Exercise description
The answer must consist of each line below that contains the string "computer".

Data extracts
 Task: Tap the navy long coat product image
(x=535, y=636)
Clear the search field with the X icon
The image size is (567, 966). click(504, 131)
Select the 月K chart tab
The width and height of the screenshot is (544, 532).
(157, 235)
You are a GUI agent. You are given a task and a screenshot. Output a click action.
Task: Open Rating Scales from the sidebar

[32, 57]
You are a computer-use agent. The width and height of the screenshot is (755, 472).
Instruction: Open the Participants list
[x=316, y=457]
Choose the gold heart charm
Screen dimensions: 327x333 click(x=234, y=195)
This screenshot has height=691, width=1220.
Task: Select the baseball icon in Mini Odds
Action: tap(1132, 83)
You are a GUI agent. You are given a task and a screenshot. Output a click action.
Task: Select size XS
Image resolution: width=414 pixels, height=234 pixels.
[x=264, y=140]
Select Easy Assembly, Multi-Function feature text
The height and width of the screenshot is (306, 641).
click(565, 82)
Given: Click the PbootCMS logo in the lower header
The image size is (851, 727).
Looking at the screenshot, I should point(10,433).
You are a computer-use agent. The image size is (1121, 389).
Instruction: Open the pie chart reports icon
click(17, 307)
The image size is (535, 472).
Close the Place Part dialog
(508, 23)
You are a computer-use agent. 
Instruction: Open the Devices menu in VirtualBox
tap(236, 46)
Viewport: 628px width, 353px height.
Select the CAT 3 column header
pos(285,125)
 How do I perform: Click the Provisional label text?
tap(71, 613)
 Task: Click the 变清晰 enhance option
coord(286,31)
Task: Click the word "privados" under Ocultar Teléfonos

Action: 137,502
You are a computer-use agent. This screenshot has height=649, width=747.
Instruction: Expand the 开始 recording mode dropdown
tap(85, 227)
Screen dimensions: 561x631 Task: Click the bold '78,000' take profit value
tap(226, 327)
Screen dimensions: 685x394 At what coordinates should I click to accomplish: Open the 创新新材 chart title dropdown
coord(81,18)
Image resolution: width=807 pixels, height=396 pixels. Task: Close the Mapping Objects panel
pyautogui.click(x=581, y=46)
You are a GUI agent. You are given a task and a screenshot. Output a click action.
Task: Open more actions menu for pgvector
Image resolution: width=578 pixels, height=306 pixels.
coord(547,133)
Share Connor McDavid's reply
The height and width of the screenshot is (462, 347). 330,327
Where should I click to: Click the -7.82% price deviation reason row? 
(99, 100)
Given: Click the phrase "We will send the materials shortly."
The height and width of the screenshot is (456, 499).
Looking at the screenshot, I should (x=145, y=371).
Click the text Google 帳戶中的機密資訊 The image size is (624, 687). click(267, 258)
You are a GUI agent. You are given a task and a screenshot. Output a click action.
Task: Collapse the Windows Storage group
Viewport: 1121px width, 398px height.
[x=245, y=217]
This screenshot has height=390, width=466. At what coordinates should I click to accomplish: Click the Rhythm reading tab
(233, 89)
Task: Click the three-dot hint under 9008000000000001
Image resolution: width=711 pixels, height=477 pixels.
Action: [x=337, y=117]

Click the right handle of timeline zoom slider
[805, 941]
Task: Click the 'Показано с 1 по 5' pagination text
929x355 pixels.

Output of the exercise
You are a computer-use agent. The width and height of the screenshot is (755, 472).
You are a computer-use agent. The image size is (1121, 389).
You are a computer-use agent. 
You are a computer-use agent. This screenshot has height=649, width=747.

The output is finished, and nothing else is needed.